Americans prove apathetic towards foreign struggles

Refugee torture in Libya. The Rohingya genocide. Cambodian child sex trade.

For many of us, these issues are literally and figuratively foreign. Although the problems pose a considerable threat abroad, most Americans are not only unknowledgeable about, but indifferent to, the myriad of issues unrelated to the U.S.

The inhumane treatment of refugees in Libya is one such issue. As inhabitants of African nations flee to Europe, they must first pass through Libya. Thousands of migrants are stopped there, held and tortured in unsanitary detention centers, according to The Guardian.

On the other side of the Eastern world lies Myanmar, riddled with civil rights disputes. Ethnic cleansing continues to kill the Muslim Rohingya people, a genocide mandated against the minority group by the government. As a primarily Buddhist nation, Myanmar rejected citizenship to the Rohingya and left the group stateless. Those who escape murder are raped, tortured or left homeless after their villages are burned.

Human rights issues likewise strike Cambodia, as children are unwillingly and unknowingly submitted to sex trafficking. Pedophile tourists travel to the nation and purchase the virginity of minors from financially insecure parents. The deal can earn families upwards of 20 times an average weekly wage, according to agapewebsite.org.

These issues are unrelatable for largely white and self-absorbed America, making the issues too unfamiliar to deeply care about and advocate for. Instead, indifference deters us from educating ourselves on these issues, and we turn towards more relatable problems affecting groups ethnically similar to ourselves.

When our Australian neighbors, who are culturally akin to white America, needed foreign aid during the bushfires, the American government, media outlets and citizens paid attention to and raised copious funds to help.

Similarly, when the Notre Dame Cathedral caught flame in April 2019, no news source was short of a story. A monument capturing white-European culture crumbles, and suddenly our televisions, newspapers and social media feeds are coated with the flames.

But when a refugee in Libya shrieks for help, who hears?

When stained glass is mourned more than the human lives of our global neighbors, American indifference becomes dangerous.
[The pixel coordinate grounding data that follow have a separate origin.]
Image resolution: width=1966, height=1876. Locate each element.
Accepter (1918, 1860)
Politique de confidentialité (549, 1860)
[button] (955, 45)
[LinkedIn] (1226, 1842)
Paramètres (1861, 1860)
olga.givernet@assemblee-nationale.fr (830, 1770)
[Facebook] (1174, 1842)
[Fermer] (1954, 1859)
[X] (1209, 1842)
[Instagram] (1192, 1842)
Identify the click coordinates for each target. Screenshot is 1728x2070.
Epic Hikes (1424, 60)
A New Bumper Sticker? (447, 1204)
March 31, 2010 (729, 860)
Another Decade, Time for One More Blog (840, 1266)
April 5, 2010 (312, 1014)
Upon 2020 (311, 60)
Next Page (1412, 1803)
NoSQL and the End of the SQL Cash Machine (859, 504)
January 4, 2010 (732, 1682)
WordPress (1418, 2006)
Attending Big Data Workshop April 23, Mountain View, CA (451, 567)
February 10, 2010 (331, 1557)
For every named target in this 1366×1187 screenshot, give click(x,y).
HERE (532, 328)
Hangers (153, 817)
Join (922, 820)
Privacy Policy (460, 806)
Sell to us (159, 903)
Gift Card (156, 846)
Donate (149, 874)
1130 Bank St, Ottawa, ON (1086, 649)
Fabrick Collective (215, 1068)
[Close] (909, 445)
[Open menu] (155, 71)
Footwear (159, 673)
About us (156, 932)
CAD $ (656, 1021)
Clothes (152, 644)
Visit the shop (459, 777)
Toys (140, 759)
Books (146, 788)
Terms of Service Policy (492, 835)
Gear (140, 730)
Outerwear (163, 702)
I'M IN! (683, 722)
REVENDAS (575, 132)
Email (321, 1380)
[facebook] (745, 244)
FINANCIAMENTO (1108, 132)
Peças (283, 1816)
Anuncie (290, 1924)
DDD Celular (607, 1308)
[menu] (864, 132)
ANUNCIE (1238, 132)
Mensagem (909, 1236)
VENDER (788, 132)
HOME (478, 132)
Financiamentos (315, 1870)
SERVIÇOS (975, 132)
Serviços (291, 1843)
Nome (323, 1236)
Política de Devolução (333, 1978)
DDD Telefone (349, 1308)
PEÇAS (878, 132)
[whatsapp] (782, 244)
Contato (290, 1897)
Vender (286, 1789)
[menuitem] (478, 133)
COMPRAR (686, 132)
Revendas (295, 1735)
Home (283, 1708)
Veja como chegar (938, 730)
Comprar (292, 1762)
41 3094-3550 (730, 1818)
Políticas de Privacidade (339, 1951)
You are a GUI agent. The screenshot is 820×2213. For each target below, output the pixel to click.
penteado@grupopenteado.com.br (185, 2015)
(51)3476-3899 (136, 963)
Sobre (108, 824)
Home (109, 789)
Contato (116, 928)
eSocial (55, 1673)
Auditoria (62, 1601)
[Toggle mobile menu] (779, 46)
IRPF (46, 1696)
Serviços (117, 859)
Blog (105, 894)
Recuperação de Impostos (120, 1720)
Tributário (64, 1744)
American exceptionalism—the belief that the U.S. is inherently better than other nations—is at the forefront of our apathy. Many Americans subscribe to the idea that the problems of the U.S. or culturally similar nations are the only ones worth considering. This ideology drives our predominantly white country to give more attention to problems in other mostly white countries.

Our lack of worldliness in the U.S. can also be attributed to our education system. According to U.S. News, only about one-third of American middle schools and one-tenth of high schools require geography courses. In fact, when asked to locate Iran, only 23 percent of  American participants in a Morning Consult survey were able to do so.

The problem of American global apathy is rooted both in mainstream media and our education system. If we cannot even locate at-risk countries on a map, how are we to care for their issues, and to truly grasp that they, too, are human?